» **SELECTED TEXT**
# # # #
One finds where they store the passwords by clicking the "Operator" table. Anyone can copy an encrypted password from there, go to an election database and paste it into that.

Example: Cobb County Election file

One can overwrite the "admin" password with another, copied from another GEMS installation. It will appear encrypted; no worries, just cut and paste! In this example we saved the old "admin" password, so we could replace it later and delete the evidence that we'd been there. An intruder can grant himself administrative privileges by putting zeros in the other boxes, following the example in "admin."

How many people can gain access? A sociable election hacker can give all his friends access to the database, too! In this case they were added in a test GEMS installation and copied into the Cobb County Microsoft Access file. It encrypted each password as a different character string, however all the passwords are the same word: "password." Password replacement can also be done directly in Access. To assess how tightly controlled the election files really are, we added 50 of our friends; so far we haven't found a limit to how many people can be granted access to the election database.

Using this simple way to bypass password security, an intruder or an insider can enter GEMS programs and play with election databases to their heart's content.

Detailed Examination Of Diebold GEMS Voting Machine Security (Part 3)
# # # #
» **RECORDED INFORMATION**
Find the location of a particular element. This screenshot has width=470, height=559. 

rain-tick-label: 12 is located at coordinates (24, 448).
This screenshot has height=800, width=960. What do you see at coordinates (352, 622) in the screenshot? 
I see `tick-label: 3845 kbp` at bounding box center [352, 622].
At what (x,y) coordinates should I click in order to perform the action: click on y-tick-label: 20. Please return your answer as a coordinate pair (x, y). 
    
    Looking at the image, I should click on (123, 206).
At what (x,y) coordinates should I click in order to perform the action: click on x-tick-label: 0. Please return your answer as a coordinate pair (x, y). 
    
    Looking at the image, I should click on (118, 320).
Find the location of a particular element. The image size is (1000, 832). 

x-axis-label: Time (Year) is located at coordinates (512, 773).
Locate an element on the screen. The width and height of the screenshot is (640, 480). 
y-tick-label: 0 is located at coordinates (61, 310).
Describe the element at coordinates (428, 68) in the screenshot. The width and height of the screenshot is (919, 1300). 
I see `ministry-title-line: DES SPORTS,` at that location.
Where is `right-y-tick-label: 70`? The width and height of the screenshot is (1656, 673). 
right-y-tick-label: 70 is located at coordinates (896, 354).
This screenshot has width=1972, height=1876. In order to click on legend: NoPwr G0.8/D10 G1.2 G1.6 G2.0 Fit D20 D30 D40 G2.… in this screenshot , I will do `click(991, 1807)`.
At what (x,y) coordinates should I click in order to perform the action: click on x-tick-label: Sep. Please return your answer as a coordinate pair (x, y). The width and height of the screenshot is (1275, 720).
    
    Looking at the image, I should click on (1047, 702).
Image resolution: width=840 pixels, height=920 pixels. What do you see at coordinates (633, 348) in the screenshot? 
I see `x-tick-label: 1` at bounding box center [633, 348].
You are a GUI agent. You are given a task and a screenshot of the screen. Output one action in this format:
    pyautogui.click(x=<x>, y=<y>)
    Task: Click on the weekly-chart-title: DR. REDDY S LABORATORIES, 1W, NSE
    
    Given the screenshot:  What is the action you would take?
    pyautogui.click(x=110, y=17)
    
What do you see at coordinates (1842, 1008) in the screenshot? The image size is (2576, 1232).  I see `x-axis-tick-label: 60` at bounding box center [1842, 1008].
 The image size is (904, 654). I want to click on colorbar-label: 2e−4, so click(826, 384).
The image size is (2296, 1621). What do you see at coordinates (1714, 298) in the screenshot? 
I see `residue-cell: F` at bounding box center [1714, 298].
# # # #
» **PROBLEMS TO SOLVE**
1. Return everything from "One finds where" down to "it into that." in the text on GEMS password security, word for word.
2. Carry the text on Diebold GEMS password security further from where it stops, not the listing.

» **ANSWERS FOR EACH ITEM**
1.
One finds where they store the passwords by clicking the "Operator" table. Anyone can copy an encrypted password from there, go to an election database and paste it into that.

2.
Britain J. Williams, Ph.D. is the official voting machine certifier for the state of Georgia and he sits on the committee that decides how voting machines will be tested and evaluated. Here's what he had to say about the security of Diebold voting machines in a letter dated April 23, 2003:

"Computer System Security Features: The computer portion of the election system contains features that facilitate overall security of the election system. Primary among these features is a comprehensive set of audit data. For transactions that occur on the system a record is made of the nature of the transaction, the time of the transaction and the person that initiated the transaction. This record is written to the audit log. If an incident occurs on the system, this audit log allows an investigator to reconstruct the sequence of events that occurred surrounding the incident. In addition, passwords are used to limit access to the system to authorized personnel."

Since Dr. Williams listed the audit data as the primary security feature, we decided to find out how hard it is to alter the audit log. Here is a copy of a GEMS audit report.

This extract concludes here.